• **What is required**: Print the full listing once more, exactly as given.

• **Given entries**:

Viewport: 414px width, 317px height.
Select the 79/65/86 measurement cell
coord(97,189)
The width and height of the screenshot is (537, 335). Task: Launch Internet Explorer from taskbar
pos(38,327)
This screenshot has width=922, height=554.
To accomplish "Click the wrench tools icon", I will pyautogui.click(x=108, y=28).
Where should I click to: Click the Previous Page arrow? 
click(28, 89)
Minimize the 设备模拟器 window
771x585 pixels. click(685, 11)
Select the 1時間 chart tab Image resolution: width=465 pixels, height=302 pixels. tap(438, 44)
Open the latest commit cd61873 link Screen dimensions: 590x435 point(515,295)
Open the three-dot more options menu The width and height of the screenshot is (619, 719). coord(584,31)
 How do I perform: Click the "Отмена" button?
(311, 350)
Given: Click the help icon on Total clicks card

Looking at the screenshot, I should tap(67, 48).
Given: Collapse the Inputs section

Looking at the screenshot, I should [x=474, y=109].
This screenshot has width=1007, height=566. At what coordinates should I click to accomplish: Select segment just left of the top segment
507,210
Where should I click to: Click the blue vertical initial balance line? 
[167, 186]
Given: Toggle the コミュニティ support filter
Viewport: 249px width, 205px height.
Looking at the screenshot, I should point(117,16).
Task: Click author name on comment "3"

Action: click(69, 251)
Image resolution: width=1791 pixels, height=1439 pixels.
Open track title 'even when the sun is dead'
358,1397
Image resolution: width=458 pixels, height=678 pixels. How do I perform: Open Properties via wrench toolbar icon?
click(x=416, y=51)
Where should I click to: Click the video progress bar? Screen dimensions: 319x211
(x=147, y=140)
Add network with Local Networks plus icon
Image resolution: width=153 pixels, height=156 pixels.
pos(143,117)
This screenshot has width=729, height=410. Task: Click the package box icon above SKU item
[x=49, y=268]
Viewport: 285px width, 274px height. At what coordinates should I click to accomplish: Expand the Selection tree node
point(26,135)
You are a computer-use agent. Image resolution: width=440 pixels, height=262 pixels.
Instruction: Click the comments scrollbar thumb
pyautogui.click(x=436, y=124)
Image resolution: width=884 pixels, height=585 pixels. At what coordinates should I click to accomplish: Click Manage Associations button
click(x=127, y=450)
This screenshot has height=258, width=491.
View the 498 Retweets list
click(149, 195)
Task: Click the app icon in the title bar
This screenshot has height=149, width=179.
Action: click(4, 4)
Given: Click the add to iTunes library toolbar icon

• **Answer box**:
Viewport: 414px width, 317px height.
Select the 79/65/86 measurement cell
coord(97,189)
The width and height of the screenshot is (537, 335). Task: Launch Internet Explorer from taskbar
pos(38,327)
This screenshot has width=922, height=554.
To accomplish "Click the wrench tools icon", I will pyautogui.click(x=108, y=28).
Where should I click to: Click the Previous Page arrow? 
click(28, 89)
Minimize the 设备模拟器 window
771x585 pixels. click(685, 11)
Select the 1時間 chart tab Image resolution: width=465 pixels, height=302 pixels. tap(438, 44)
Open the latest commit cd61873 link Screen dimensions: 590x435 point(515,295)
Open the three-dot more options menu The width and height of the screenshot is (619, 719). coord(584,31)
 How do I perform: Click the "Отмена" button?
(311, 350)
Given: Click the help icon on Total clicks card

Looking at the screenshot, I should tap(67, 48).
Given: Collapse the Inputs section

Looking at the screenshot, I should [x=474, y=109].
This screenshot has width=1007, height=566. At what coordinates should I click to accomplish: Select segment just left of the top segment
507,210
Where should I click to: Click the blue vertical initial balance line? 
[167, 186]
Given: Toggle the コミュニティ support filter
Viewport: 249px width, 205px height.
Looking at the screenshot, I should point(117,16).
Task: Click author name on comment "3"

Action: click(69, 251)
Image resolution: width=1791 pixels, height=1439 pixels.
Open track title 'even when the sun is dead'
358,1397
Image resolution: width=458 pixels, height=678 pixels. How do I perform: Open Properties via wrench toolbar icon?
click(x=416, y=51)
Where should I click to: Click the video progress bar? Screen dimensions: 319x211
(x=147, y=140)
Add network with Local Networks plus icon
Image resolution: width=153 pixels, height=156 pixels.
pos(143,117)
This screenshot has width=729, height=410. Task: Click the package box icon above SKU item
[x=49, y=268]
Viewport: 285px width, 274px height. At what coordinates should I click to accomplish: Expand the Selection tree node
point(26,135)
You are a computer-use agent. Image resolution: width=440 pixels, height=262 pixels.
Instruction: Click the comments scrollbar thumb
pyautogui.click(x=436, y=124)
Image resolution: width=884 pixels, height=585 pixels. At what coordinates should I click to accomplish: Click Manage Associations button
click(x=127, y=450)
This screenshot has height=258, width=491.
View the 498 Retweets list
click(149, 195)
Task: Click the app icon in the title bar
This screenshot has height=149, width=179.
Action: click(4, 4)
Given: Click the add to iTunes library toolbar icon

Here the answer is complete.